Better handling of `treated` input in `RegressionDiscontinuity`
When doing regression discontinuity analysis, eg.
result = cp.RegressionDiscontinuity(
df,
formula="y ~ 1 + x + treated + x:treated",
model=cp.pymc_models.LinearRegression(sample_kwargs={"random_seed": seed}),
treatment_threshold=0.5,
)
it looks like treated has to be of type bool. A mysterious error arises if it is instead 0's and 1's coded as int's.

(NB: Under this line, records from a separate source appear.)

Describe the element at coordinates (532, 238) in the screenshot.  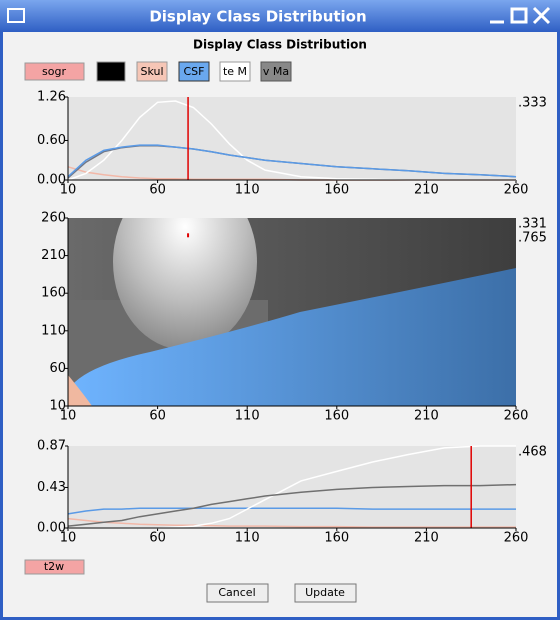
I see `right-label: .765` at that location.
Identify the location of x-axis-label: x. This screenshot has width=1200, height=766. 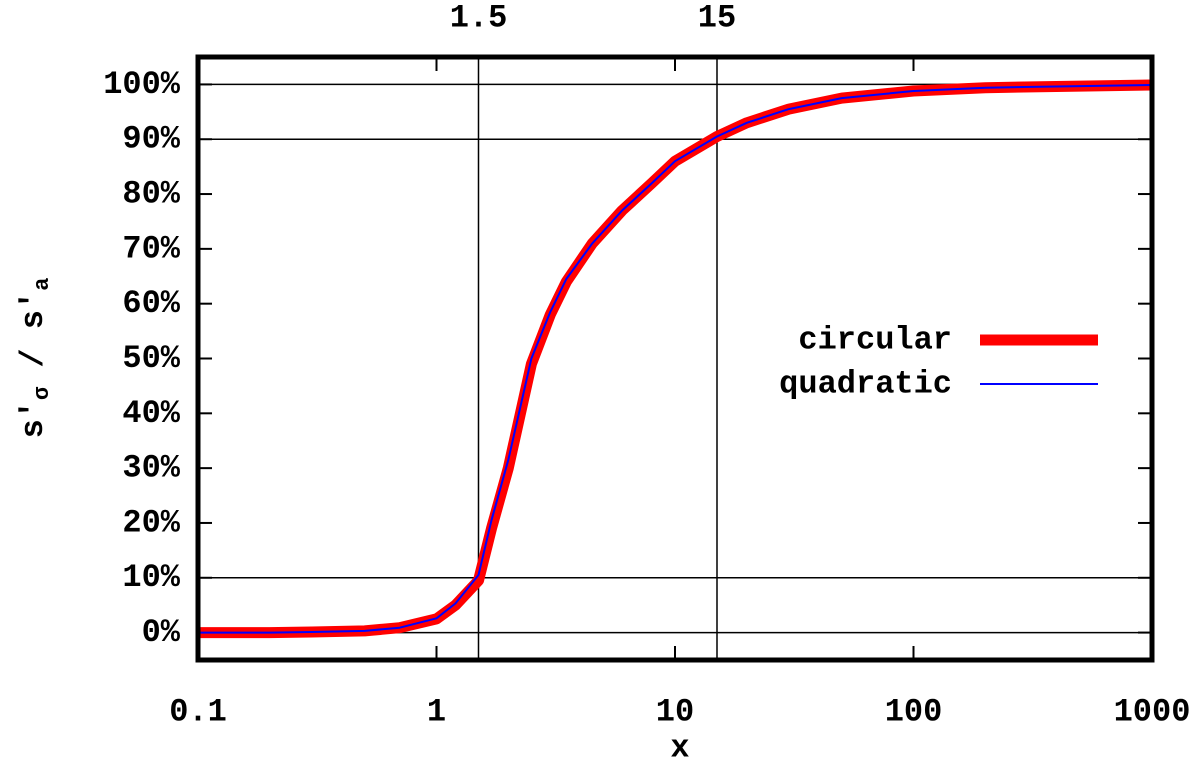
(680, 748).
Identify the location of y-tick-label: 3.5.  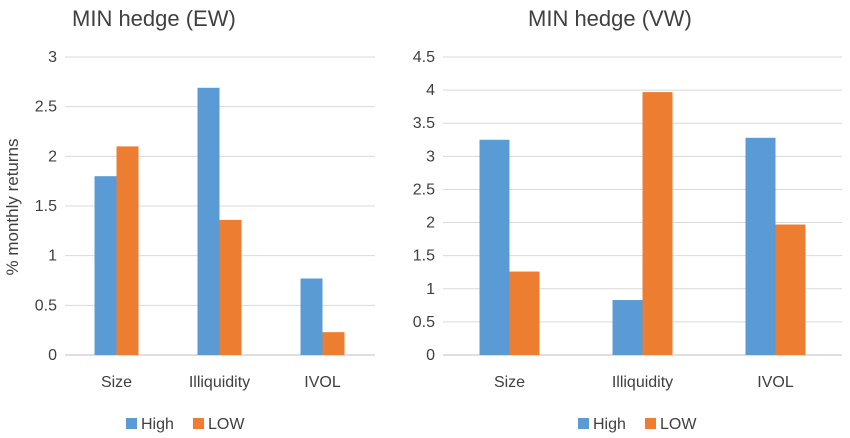
(424, 124).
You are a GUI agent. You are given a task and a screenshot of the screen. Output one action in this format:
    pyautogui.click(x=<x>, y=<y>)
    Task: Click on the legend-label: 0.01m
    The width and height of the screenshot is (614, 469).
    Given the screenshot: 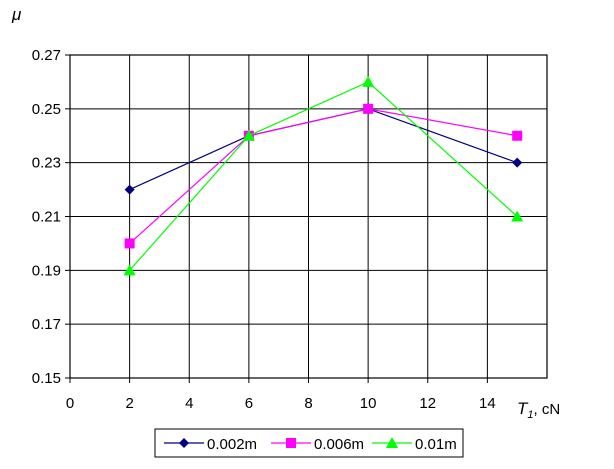 What is the action you would take?
    pyautogui.click(x=436, y=444)
    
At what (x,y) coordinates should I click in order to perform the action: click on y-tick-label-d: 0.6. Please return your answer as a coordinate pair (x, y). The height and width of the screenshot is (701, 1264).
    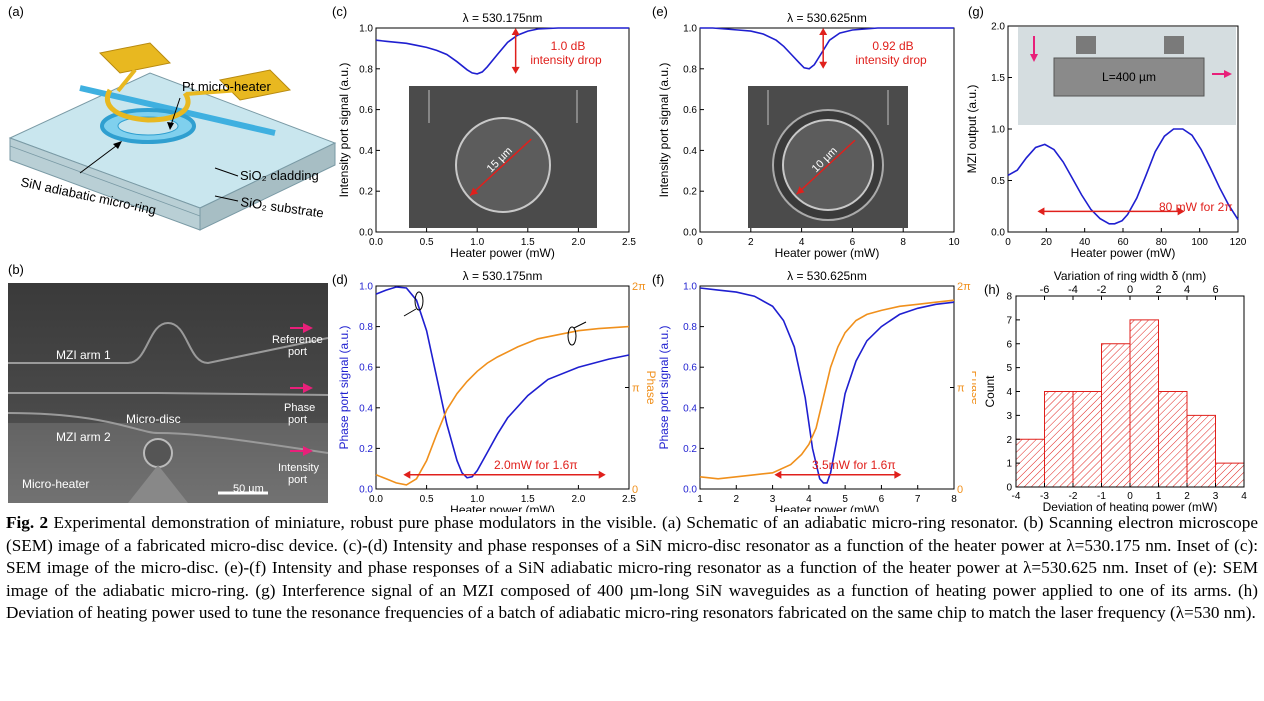
    Looking at the image, I should click on (366, 368).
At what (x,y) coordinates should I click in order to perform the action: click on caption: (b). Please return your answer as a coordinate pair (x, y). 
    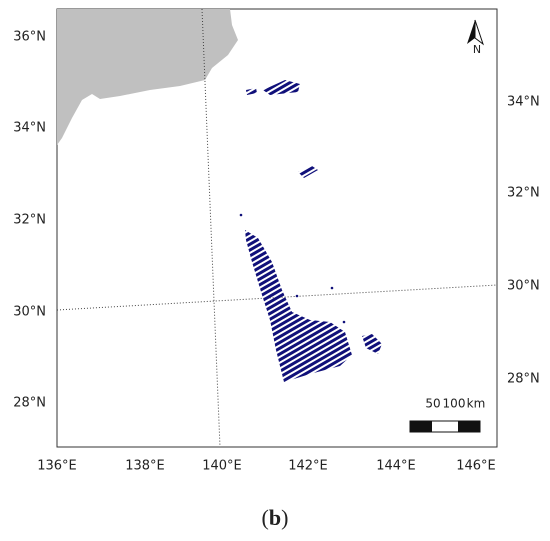
    Looking at the image, I should click on (276, 518).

- [ ] Add an extra data validation step
- [ ] Add a test to check that we get an exception if we provide
ints
I'd like to solve this. Can you provide a code snippet and error message? Please include definition of the df, and in particular the treated column
Hi @inhandan. Here's a MWE to reproduce the bug:
import causalpy as cp
import pandas as pd
import numpy as np
seed = 42
threshold = 0.5
x = np.random.uniform(0, 1, 100)
treated = np.where(x > threshold, 1, 0) # dtype is int
y = 2 * x + treated + np.random.normal(0, 1, 100)
df = pd.DataFrame({'x': x, 'treated': treated, 'y': y})

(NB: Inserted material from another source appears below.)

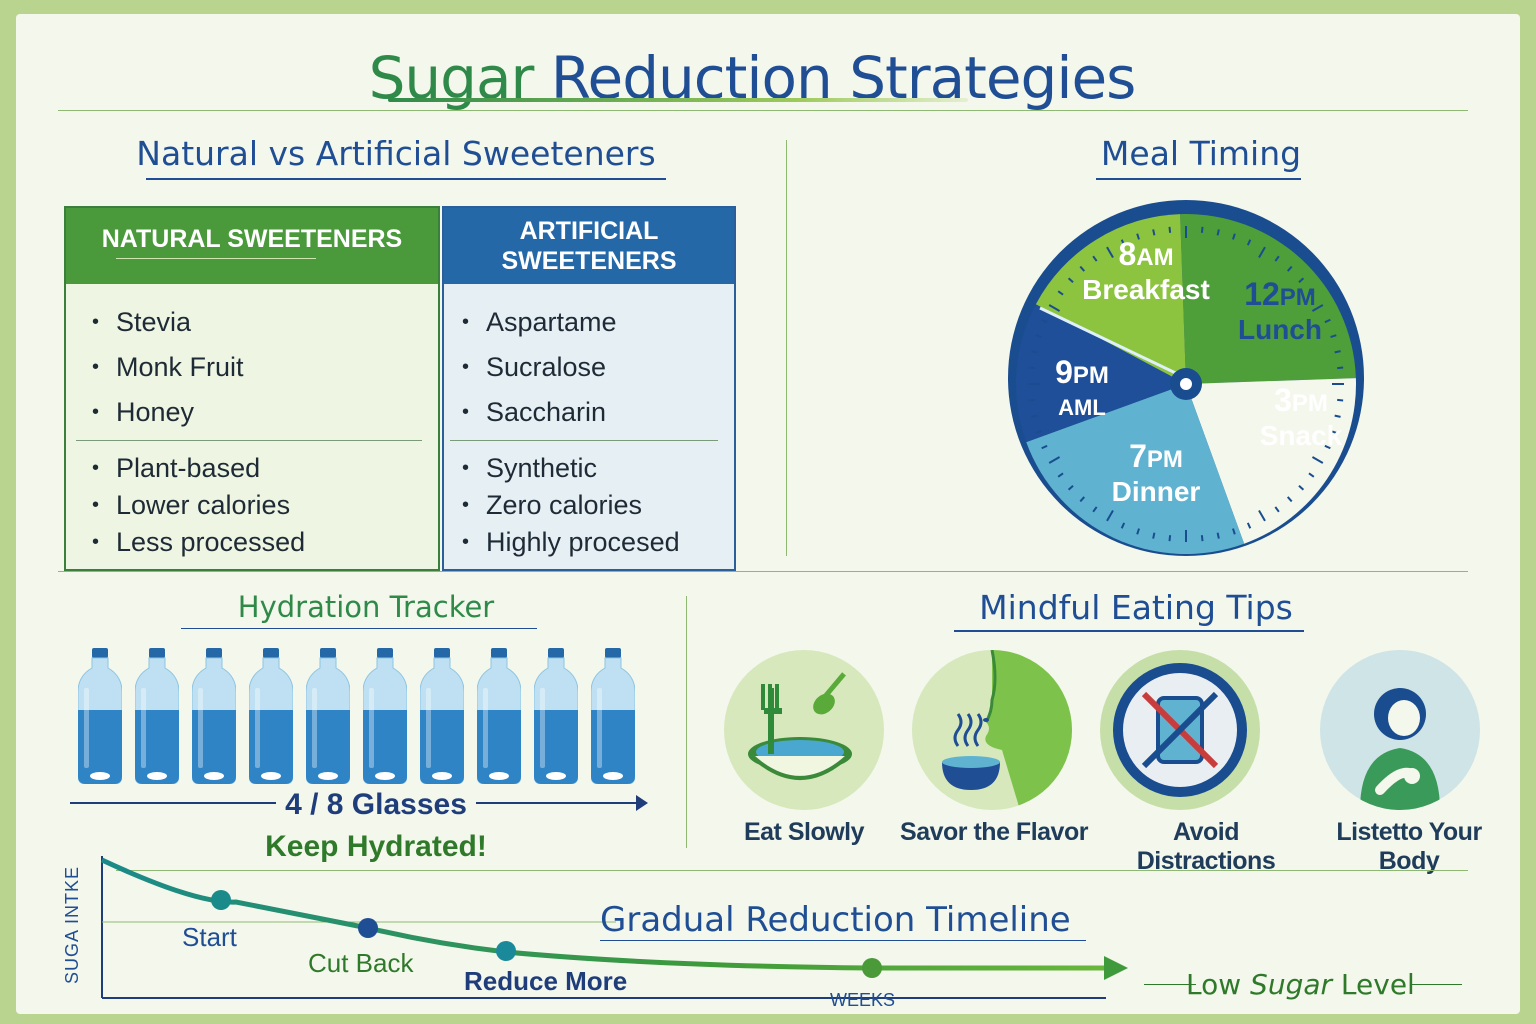 The image size is (1536, 1024). Describe the element at coordinates (198, 506) in the screenshot. I see `natural-traits-list: Plant-basedLower caloriesLess processed` at that location.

assert df["treated"].dtype == "int64"
result = cp.RegressionDiscontinuity(
df,
formula="y ~ 1 + x + treated + x:treated",
model=cp.pymc_models.LinearRegression(sample_kwargs={"random_seed": seed}),
treatment_threshold=threshold,
)
But the bug disappears if we set treated as categorical (df["treated"] = pd.Categorical(df["treated"])) or bool (df["treated"] = df["treated"].astype(bool))

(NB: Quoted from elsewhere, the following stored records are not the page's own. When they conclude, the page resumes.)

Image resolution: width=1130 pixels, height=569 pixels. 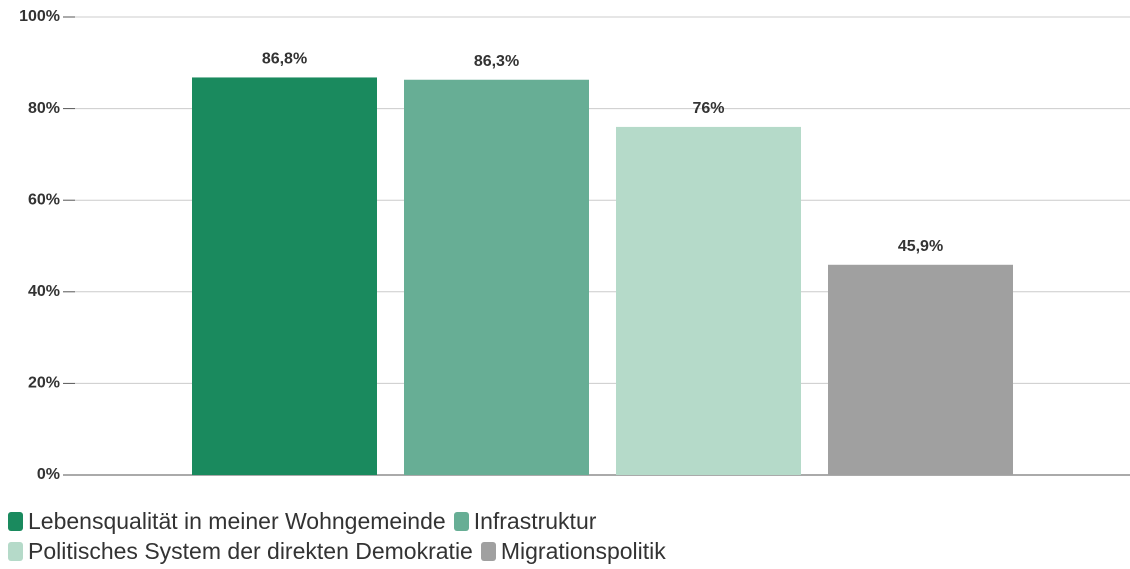 I want to click on data-label: 86,8%, so click(x=284, y=60).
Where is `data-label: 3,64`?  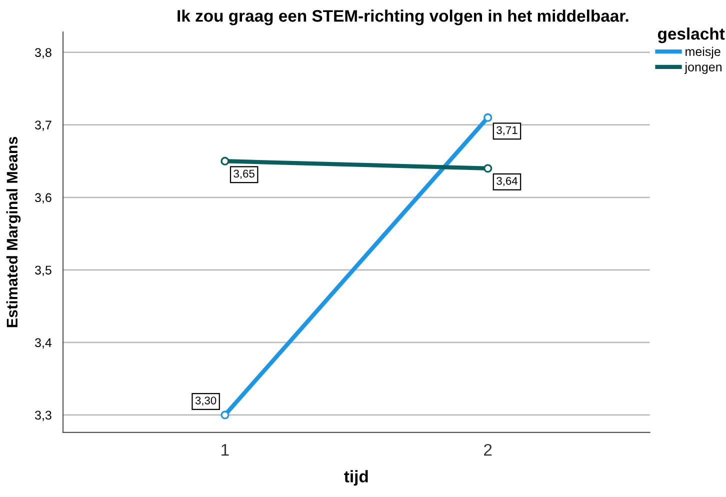
data-label: 3,64 is located at coordinates (507, 181).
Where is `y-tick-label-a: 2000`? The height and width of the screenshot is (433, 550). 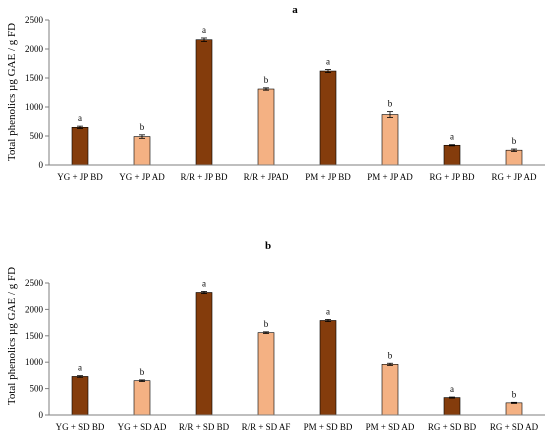 y-tick-label-a: 2000 is located at coordinates (34, 49).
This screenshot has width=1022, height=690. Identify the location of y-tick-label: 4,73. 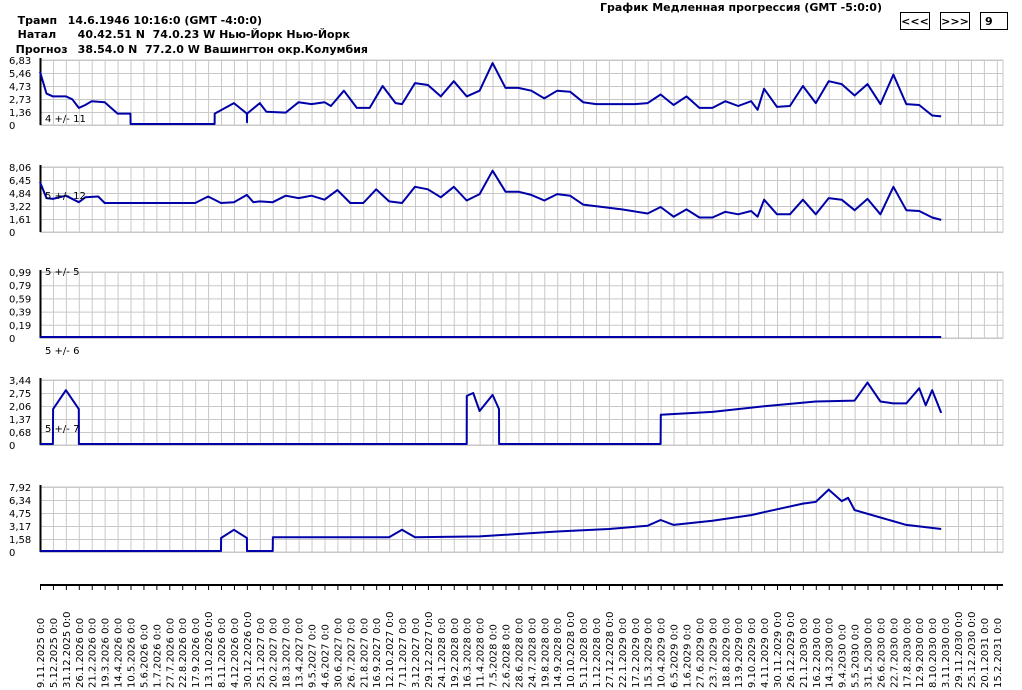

I guess the best option is to throw a warning if treated is not categorical or boolean. That puts the onus on the user to ensure the data is being entered correctly. This would probably also be safer and less error prone that trying to coerce treated to categorical or int.
@inhandan have you made any progress with this issue?